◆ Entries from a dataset
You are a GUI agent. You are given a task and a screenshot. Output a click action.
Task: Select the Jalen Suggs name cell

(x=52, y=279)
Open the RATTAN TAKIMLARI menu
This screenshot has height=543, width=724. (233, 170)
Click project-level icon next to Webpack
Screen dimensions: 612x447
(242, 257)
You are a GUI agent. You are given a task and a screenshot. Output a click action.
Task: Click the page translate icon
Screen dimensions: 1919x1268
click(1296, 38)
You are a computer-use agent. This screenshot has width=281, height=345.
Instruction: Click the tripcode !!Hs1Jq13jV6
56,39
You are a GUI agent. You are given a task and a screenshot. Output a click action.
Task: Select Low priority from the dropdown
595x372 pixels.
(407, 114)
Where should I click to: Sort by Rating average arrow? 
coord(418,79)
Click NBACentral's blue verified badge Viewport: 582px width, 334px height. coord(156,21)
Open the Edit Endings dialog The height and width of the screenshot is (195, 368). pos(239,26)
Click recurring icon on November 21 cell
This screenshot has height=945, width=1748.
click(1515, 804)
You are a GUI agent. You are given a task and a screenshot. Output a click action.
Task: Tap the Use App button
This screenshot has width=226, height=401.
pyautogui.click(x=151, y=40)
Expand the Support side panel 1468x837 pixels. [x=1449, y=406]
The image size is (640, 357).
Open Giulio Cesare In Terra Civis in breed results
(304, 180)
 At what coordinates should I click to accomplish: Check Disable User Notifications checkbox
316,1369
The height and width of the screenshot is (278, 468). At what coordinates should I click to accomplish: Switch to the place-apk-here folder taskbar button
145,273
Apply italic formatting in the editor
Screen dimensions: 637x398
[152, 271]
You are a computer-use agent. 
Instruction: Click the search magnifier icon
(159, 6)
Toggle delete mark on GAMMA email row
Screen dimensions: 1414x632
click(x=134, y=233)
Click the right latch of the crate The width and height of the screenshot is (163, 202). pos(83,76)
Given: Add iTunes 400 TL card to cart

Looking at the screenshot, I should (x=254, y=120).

◆ PROBLEM TO SOLVE
In the lines above, change every "GUI agent" to "screen agent" and reproduce everything else unaltered.

◆ THE REPLY
You are a screen agent. You are given a task and a screenshot. Output a click action.
Task: Select the Jalen Suggs name cell

(x=52, y=279)
Open the RATTAN TAKIMLARI menu
This screenshot has height=543, width=724. (233, 170)
Click project-level icon next to Webpack
Screen dimensions: 612x447
(242, 257)
You are a screen agent. You are given a task and a screenshot. Output a click action.
Task: Click the page translate icon
Screen dimensions: 1919x1268
click(1296, 38)
You are a computer-use agent. This screenshot has width=281, height=345.
Instruction: Click the tripcode !!Hs1Jq13jV6
56,39
You are a screen agent. You are given a task and a screenshot. Output a click action.
Task: Select Low priority from the dropdown
595x372 pixels.
(407, 114)
Where should I click to: Sort by Rating average arrow? 
coord(418,79)
Click NBACentral's blue verified badge Viewport: 582px width, 334px height. coord(156,21)
Open the Edit Endings dialog The height and width of the screenshot is (195, 368). pos(239,26)
Click recurring icon on November 21 cell
This screenshot has height=945, width=1748.
click(1515, 804)
You are a screen agent. You are given a task and a screenshot. Output a click action.
Task: Tap the Use App button
This screenshot has width=226, height=401.
pyautogui.click(x=151, y=40)
Expand the Support side panel 1468x837 pixels. [x=1449, y=406]
The image size is (640, 357).
Open Giulio Cesare In Terra Civis in breed results
(304, 180)
 At what coordinates should I click to accomplish: Check Disable User Notifications checkbox
316,1369
The height and width of the screenshot is (278, 468). At what coordinates should I click to accomplish: Switch to the place-apk-here folder taskbar button
145,273
Apply italic formatting in the editor
Screen dimensions: 637x398
[152, 271]
You are a computer-use agent. 
Instruction: Click the search magnifier icon
(159, 6)
Toggle delete mark on GAMMA email row
Screen dimensions: 1414x632
click(x=134, y=233)
Click the right latch of the crate The width and height of the screenshot is (163, 202). pos(83,76)
Given: Add iTunes 400 TL card to cart

Looking at the screenshot, I should (x=254, y=120).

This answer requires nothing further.